Referring to the analysis of 58 mammalian TNSALP by Silvent et al. [11], the position Gly82 has been conserved through 220 million years of mammalian evolution. Although Gly82 is not located in known functionally important regions, such as homodimeric interface, active site, N-terminal α-helix domain, crown domain, calcium site, conservation during long geological periods suggests its indispensable role in the biological function of TNSALP. Glu83, Glu84, and Thr85 are in homodimeric interface [11], suggesting some roles of their adjacent amino acid Gly82 in dimer formation. Consistent with these findings, the substitution of Arg82 for Gly82 resulted in the complete loss of ALP enzymatic activity in our in vitro analysis. Although the subcellular distribution of p.Gly82Arg was not different from that of WT TNSALP (Fig. 2), the dominant effect of mutant TNSALP may also be due to the sequestration of the WT protein by the mutated one into the Golgi apparatus, preventing it from being transported to the membrane [12, 13].
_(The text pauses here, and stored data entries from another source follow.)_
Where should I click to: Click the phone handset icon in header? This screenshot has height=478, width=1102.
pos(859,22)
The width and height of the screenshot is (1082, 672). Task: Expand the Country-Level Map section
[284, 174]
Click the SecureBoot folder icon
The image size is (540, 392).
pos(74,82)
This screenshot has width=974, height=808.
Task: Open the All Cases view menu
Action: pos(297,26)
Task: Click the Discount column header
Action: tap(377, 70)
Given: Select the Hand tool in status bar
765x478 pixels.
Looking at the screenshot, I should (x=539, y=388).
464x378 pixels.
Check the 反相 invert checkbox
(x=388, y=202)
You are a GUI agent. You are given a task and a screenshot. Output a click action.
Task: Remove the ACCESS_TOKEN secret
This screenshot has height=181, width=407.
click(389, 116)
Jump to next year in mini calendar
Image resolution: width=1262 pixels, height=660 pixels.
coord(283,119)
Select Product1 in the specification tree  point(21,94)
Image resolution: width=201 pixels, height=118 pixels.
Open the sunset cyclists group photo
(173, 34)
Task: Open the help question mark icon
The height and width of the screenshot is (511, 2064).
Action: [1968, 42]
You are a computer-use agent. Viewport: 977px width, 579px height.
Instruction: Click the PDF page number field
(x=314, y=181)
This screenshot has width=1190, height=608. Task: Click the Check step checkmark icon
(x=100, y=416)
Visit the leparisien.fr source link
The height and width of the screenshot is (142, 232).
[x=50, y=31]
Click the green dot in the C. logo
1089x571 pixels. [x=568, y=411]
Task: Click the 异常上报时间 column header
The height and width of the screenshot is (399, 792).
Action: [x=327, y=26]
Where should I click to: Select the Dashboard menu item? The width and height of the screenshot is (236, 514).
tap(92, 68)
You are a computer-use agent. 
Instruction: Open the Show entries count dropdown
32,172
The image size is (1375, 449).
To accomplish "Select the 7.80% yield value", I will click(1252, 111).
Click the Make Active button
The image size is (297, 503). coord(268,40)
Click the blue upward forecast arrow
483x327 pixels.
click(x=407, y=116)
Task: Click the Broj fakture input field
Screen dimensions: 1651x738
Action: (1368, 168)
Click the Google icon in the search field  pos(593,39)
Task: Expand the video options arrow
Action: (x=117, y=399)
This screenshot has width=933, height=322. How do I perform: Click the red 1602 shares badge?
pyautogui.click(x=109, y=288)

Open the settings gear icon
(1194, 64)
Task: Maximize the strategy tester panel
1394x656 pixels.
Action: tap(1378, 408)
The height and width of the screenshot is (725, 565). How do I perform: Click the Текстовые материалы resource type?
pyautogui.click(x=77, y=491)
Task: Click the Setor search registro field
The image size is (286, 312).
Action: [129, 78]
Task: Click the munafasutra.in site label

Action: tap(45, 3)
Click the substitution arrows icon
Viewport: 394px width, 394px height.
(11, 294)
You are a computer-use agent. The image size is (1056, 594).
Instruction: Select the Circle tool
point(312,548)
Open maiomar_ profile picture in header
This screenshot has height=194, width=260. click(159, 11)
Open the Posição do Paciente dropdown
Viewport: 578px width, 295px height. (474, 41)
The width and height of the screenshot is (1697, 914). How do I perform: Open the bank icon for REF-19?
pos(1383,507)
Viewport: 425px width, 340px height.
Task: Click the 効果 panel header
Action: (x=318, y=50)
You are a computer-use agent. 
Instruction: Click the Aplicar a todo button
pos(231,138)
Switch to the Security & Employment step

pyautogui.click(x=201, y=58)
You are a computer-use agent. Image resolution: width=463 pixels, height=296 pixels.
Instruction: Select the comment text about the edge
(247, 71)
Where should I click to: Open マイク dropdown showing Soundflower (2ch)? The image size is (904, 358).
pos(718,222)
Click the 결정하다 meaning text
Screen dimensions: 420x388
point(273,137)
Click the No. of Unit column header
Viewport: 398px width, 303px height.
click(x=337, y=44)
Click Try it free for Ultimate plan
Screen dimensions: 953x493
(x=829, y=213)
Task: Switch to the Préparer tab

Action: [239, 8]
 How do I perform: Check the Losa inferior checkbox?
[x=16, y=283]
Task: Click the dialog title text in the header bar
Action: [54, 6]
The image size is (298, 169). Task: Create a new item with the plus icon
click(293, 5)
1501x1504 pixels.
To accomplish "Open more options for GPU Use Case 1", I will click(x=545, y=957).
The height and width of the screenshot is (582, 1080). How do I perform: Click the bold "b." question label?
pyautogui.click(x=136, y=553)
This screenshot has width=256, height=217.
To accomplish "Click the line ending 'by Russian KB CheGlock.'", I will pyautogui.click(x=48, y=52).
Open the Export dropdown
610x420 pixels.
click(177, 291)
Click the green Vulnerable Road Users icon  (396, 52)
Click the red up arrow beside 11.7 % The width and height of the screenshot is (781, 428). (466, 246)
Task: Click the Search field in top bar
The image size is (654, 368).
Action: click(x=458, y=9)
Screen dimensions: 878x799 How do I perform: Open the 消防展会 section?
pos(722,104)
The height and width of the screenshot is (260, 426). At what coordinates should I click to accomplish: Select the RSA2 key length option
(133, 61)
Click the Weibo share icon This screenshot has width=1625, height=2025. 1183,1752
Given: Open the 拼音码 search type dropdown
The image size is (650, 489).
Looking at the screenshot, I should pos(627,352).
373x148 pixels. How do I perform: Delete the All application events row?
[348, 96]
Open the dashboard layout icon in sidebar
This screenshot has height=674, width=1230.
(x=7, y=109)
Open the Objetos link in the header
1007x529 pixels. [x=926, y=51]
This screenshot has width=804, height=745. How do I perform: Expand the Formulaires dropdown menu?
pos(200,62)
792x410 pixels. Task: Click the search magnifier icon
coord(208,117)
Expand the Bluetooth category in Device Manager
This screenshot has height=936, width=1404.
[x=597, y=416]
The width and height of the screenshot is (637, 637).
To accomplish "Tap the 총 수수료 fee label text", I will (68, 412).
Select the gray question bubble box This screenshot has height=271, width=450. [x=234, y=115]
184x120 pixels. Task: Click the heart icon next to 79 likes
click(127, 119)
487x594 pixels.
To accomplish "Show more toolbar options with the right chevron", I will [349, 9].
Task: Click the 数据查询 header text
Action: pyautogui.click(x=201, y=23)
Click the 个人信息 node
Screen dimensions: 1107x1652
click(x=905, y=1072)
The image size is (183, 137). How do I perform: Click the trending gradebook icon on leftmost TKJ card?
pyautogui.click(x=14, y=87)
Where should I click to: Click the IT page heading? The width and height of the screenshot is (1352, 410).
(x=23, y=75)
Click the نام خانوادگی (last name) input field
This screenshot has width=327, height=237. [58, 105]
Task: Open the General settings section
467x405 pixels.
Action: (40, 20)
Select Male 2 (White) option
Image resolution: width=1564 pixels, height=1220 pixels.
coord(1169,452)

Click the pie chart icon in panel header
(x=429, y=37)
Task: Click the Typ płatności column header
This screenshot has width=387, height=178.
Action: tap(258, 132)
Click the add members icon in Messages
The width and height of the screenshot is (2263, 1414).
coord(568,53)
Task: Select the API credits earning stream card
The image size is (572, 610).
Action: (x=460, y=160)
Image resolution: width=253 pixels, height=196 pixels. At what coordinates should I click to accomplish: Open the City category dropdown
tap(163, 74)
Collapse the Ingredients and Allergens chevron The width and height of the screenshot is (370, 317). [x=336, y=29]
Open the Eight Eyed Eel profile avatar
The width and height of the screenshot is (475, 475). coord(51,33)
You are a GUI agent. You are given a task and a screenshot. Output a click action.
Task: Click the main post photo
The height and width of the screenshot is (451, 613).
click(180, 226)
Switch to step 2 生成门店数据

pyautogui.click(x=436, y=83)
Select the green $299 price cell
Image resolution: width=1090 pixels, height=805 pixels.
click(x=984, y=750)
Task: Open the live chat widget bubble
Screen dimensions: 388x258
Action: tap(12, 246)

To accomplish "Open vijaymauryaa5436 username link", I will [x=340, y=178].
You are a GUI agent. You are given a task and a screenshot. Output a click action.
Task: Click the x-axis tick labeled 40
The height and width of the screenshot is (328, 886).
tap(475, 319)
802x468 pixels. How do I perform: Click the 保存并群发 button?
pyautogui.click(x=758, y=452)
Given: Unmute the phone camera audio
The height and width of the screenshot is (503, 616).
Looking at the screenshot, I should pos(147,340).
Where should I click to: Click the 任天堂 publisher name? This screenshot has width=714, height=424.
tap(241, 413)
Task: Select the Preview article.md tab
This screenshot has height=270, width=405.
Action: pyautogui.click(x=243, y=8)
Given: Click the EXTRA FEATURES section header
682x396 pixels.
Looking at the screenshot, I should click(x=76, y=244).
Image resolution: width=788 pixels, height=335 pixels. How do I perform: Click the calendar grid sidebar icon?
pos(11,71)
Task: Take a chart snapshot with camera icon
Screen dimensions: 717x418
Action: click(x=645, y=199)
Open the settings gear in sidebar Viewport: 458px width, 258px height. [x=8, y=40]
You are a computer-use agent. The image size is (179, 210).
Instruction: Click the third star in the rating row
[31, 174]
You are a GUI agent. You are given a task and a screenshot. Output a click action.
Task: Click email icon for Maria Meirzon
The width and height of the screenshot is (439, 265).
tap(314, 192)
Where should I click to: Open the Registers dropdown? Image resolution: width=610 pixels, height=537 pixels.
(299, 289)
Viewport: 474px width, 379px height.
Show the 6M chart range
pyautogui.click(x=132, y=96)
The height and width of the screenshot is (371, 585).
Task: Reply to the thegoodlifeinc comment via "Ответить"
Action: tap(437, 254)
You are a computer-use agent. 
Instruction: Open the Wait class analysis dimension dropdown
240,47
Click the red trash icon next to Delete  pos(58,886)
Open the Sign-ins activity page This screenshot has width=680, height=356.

The current data also indicate an imbalance between the genotype and phenotype of HPP, in particular that of adult HPP [4]. Consistent with the intrafamilial phenotypic variability in HPP as previously reported [5, 8, 14], bone turnover markers, and bone mineral densities differed largely between our case and her sister (Table 1). A recent family study reported asymptomatic mother despite extremely low levels of serum ALP, whereas her daughter had several HPP-related symptoms, such as tooth loss, fractures, short stature, with slightly decreased ALP levels [8]. SNPs in the ALPL gene, variants in other genes, and epigenetic modifications may alter the penetration of the disease. Previous reports included some information regarding one of the ALPL SNPs (rs3200254 c.787 T > C p.Tyr263His), which was also identified in the current case and her family (Table 1). In a Chinese family, two members with premature deciduous tooth loss and low serum ALP levels had a heterozygous substitution on rs3200254 without any other ALPL mutations causing amino acid substitution [15]. Japanese case series reported low serum ALP levels in individuals with a homozygous substitution on rs3200254 and more severe phenotypes in patients with a heterozygous substitution on rs3200254 and another ALPL mutation as compared to those with the ALPL mutation alone [16]. Conversely, a substitution on rs3200254 was associated with a high bone mineral density among postmenopausal Japanese women [17]. A recent study using next-generation sequencing indicated a SNP in the COL1A2 gene (rs42524 c.1645C > G p.Pro549Ala) as a modifier of HPP [18]. COL1A2 encodes the pro-alpha2 chain of type I collagen and its mutations are responsible for osteogenesis imperfecta. Moreover, TNSALP is known to interact with type I collagen and this interaction is believed to contribute to bone mineralization [19, 20]. Female predominance in HPP, particularly that in adult HPP observed in the recent cohorts [6, 10, 18], also suggests HPP as a multifactorial disease rather than a single gene disorder.

In conclusion, we demonstrate a novel mutation in the ALPL gene with a dominant negative effect and its heterozygous inheritance as a cause of HPP. Although further evidence is required to identify the modifiers of HPP phenotype, the current report provides additional knowledge of adult HPP. In addition, our approach, including genetic testing, in silico analysis, and in vitro transfection experiments, would help to avoid the inappropriate use of bone resorption inhibitors for currently mis- or under-diagnosed HPP.